In dem jetzt vollzogenen Strukturwandel werden sowohl die Marez als auch die JBG aufgelöst. Der Zapatismus soll von nun an noch stärker auf die lokale Ebene ausgerichtet sein. Überall dort, wo sich zapatistische Unterstützungsbasen befinden, sollen Lokale Autonome Regierungen (Gobiernos Autónomos Locales - Gal) gegründet werden, welche der Kontrolle der jeweiligen Versammlungen der Dörfer, Gemeinden oder Stadtviertel unterliegen und für die Befriedigung der lokalen Bedürfnisse in den Bereichen Gesundheit, Bildung, Ernährung und Justiz verantwortlich sind.

In einem von unten ausgehenden Ansatz soll von dieser lokalen Ebene aus die weitere Arbeit delegiert werden. Die lokalen Regierungen verfügen über die Möglichkeit, Bedürfnisse, welche ihre eigenen Kapazitäten übersteigen, in den Kollektiven der zapatistischen Autonomen Regierungen (Colectivos de Gobiernos Autónomos Zapatistas – CGAZ) zu koordinieren. Diese Plattformen dienen dem Austausch und der Organisation von Aktivitäten wie beispielsweise der Durchführung von Impf- oder Alphabetisierungskampagnen sowie größeren Kultur- und Sportveranstaltungen.

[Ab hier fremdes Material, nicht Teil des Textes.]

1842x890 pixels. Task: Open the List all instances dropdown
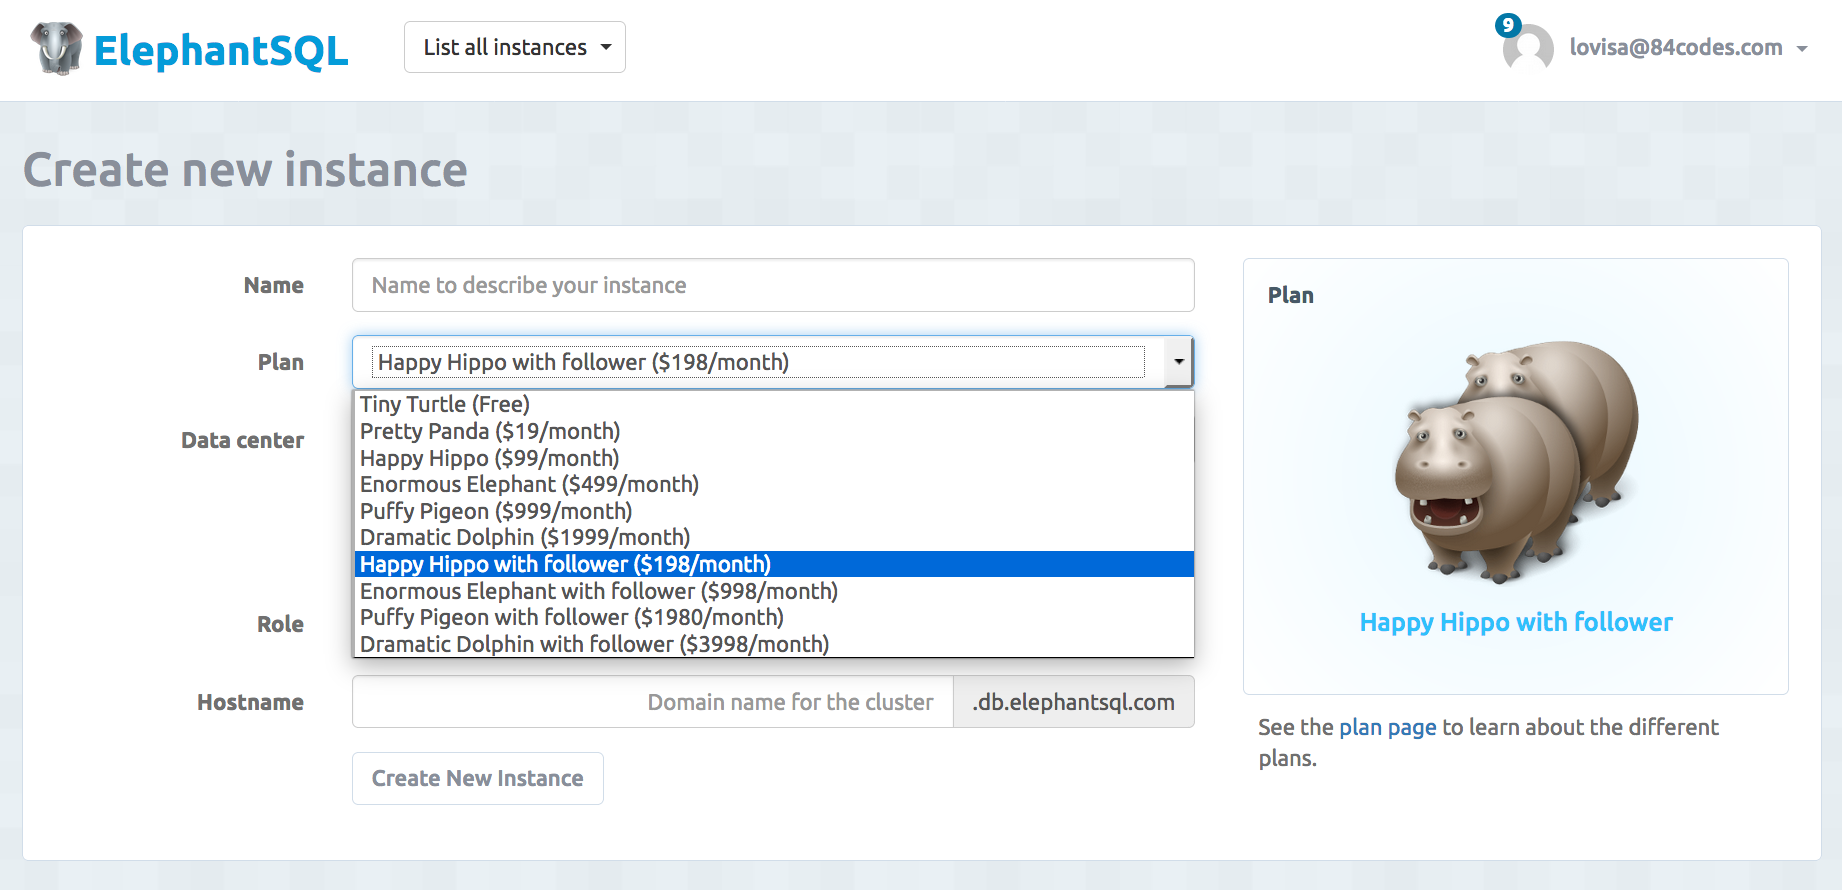tap(515, 47)
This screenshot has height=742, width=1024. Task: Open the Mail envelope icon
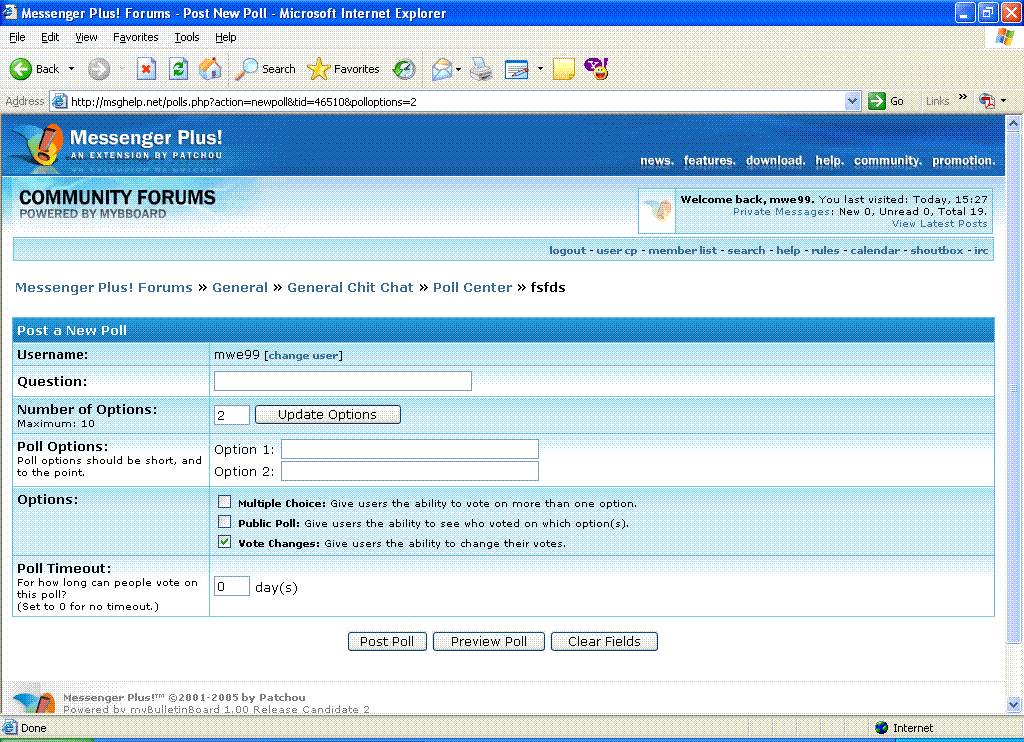click(x=441, y=69)
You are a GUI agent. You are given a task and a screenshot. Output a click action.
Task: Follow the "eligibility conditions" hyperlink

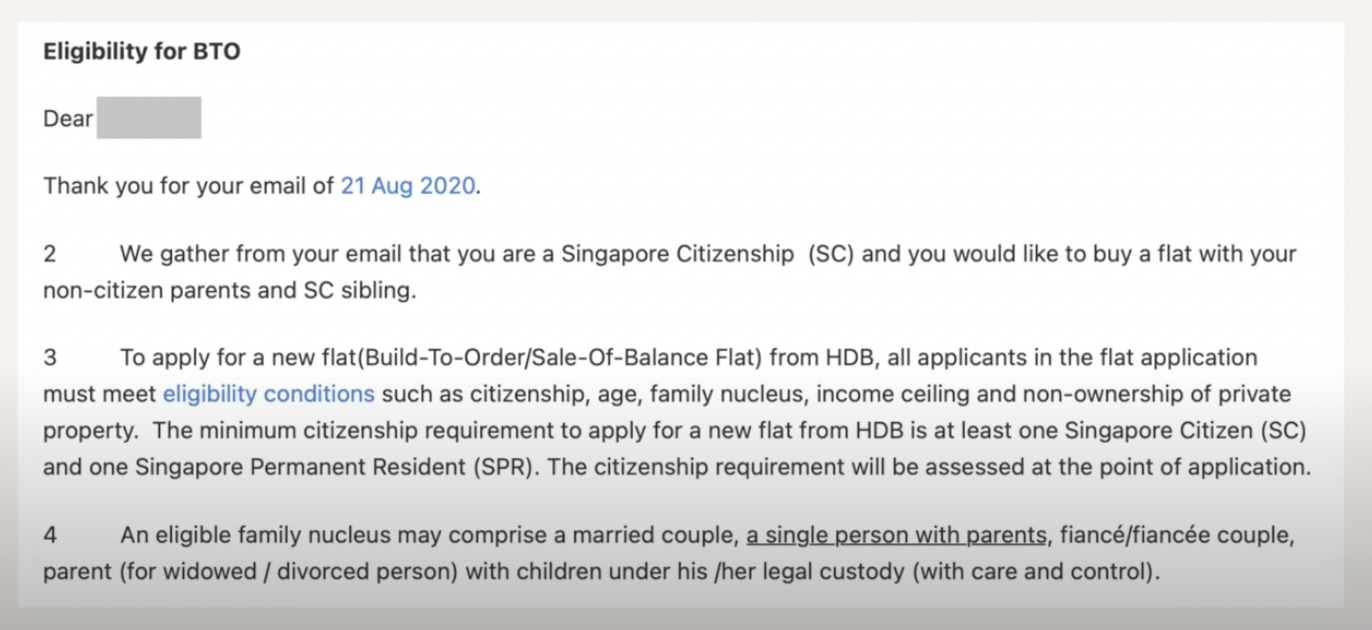pyautogui.click(x=269, y=393)
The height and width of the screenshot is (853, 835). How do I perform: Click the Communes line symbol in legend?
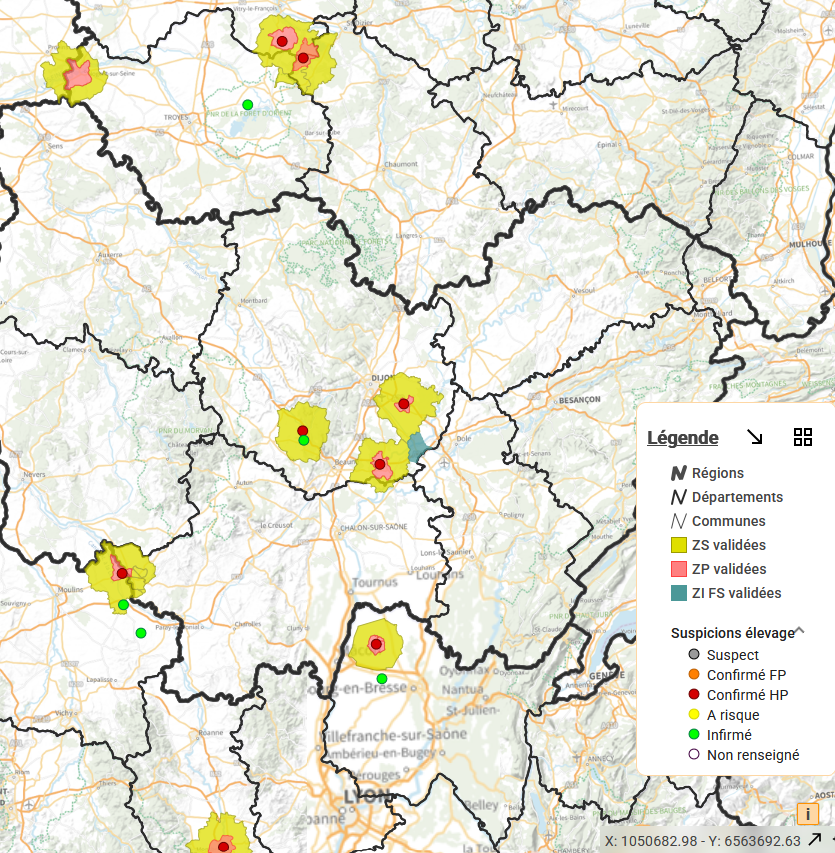coord(679,521)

Noch größere Reichweite haben die Versammlungen der Kollektive der Autonomen Regierungen der Zapatist:innen (Asambleas de Colectivos de Gobiernos Autónomos Zapatistas). Sie ersetzen in gewisser Weise die früheren Zonen und berufen Versammlungen ein, wenn die Gal oder CGAZ es wünschen.